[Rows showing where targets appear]
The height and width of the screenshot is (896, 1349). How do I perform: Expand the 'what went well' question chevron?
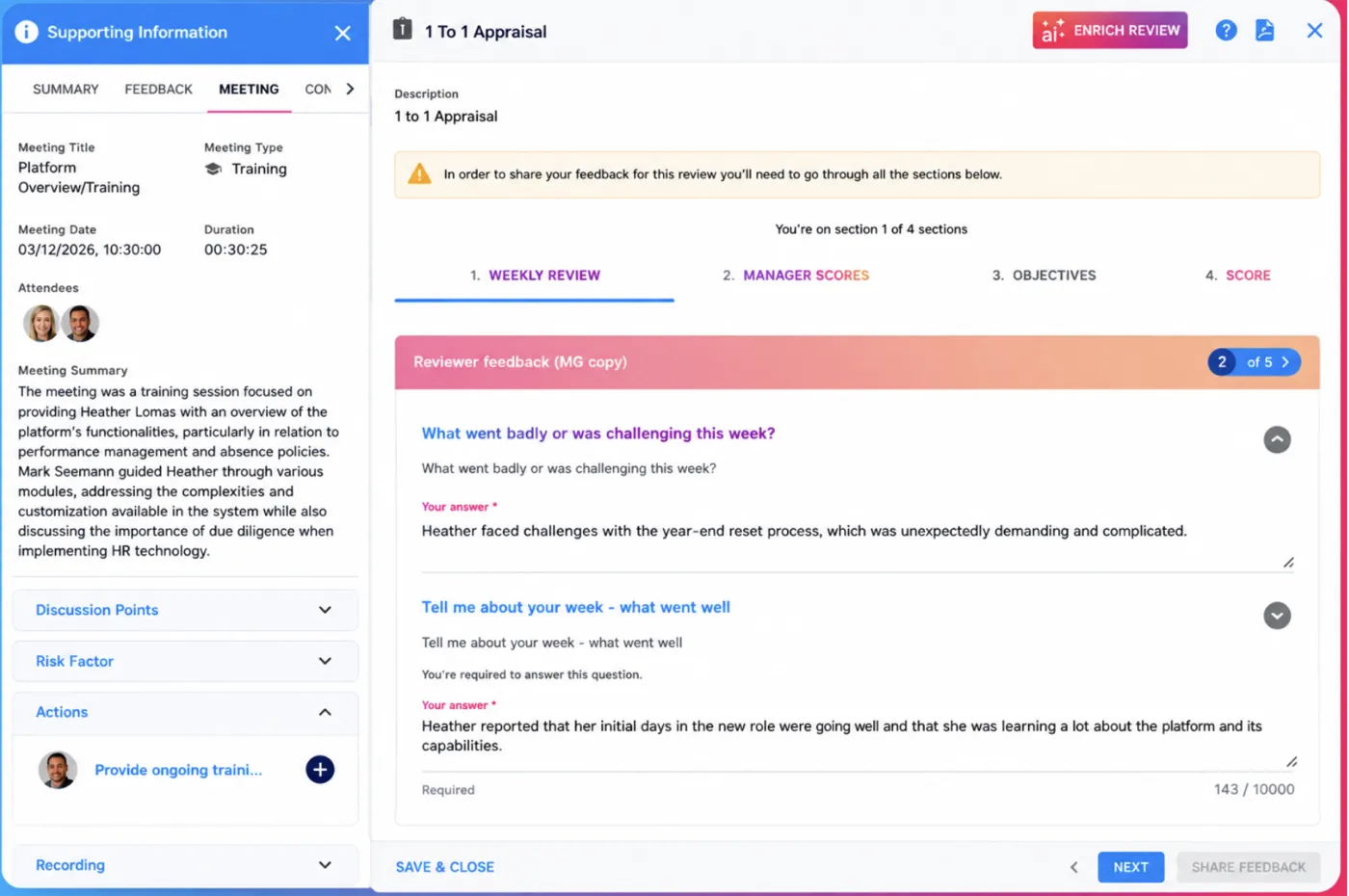pos(1277,616)
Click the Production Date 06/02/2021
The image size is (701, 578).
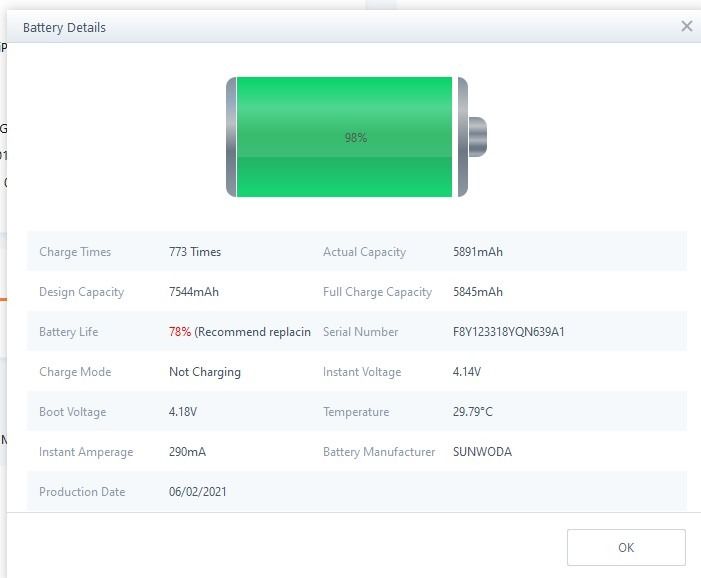pyautogui.click(x=198, y=492)

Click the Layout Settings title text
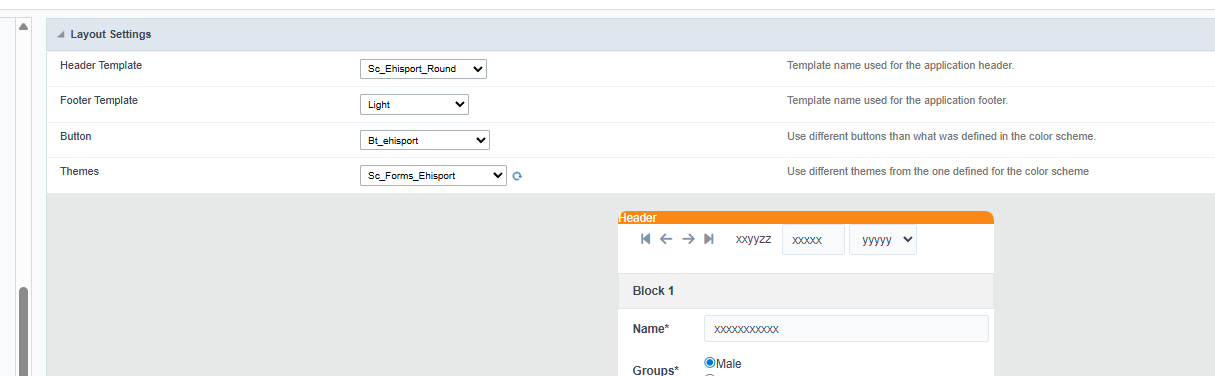pos(111,35)
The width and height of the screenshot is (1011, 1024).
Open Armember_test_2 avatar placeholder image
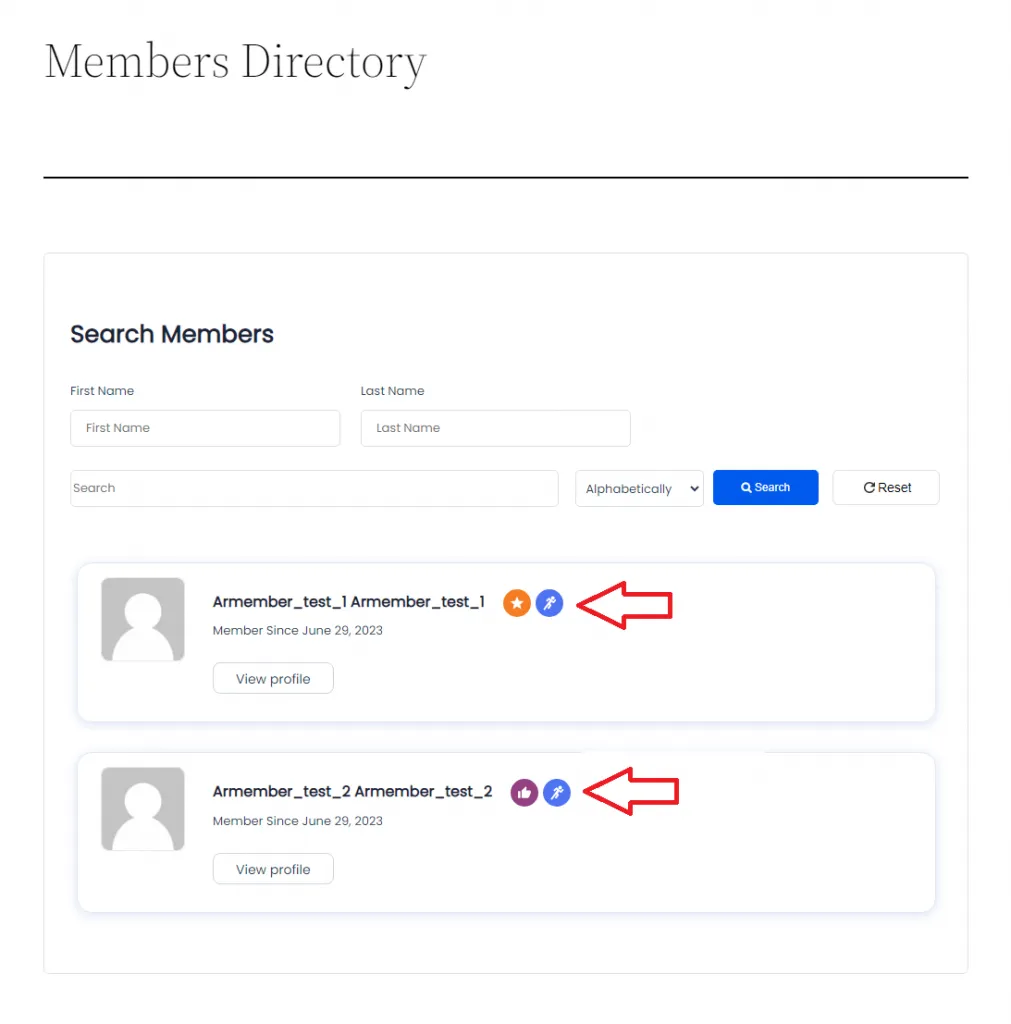point(142,809)
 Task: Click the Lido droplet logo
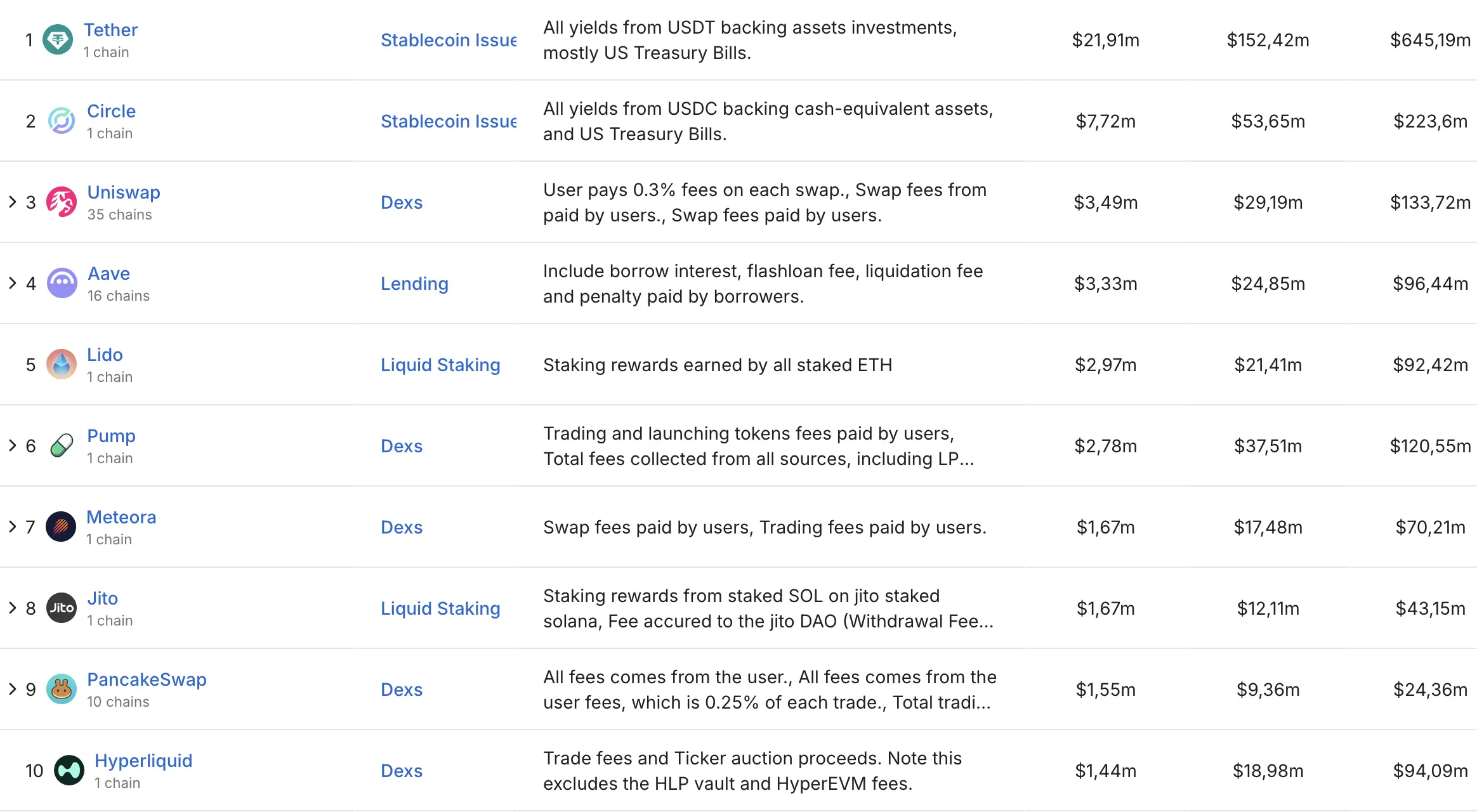pyautogui.click(x=62, y=364)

▸ **Set problem**
Transcribe every line of the listing word for word, omitting the pictures.

▸ **Exercise solution**
The height and width of the screenshot is (896, 1349). How do I perform: Expand the 'what went well' question chevron?
pos(1277,616)
Click the Production Date 06/02/2021
The image size is (701, 578).
pyautogui.click(x=198, y=492)

Click the Layout Settings title text
pos(111,35)
The width and height of the screenshot is (1011, 1024).
Open Armember_test_2 avatar placeholder image
point(142,809)
 Task: Click the Lido droplet logo
pyautogui.click(x=62, y=364)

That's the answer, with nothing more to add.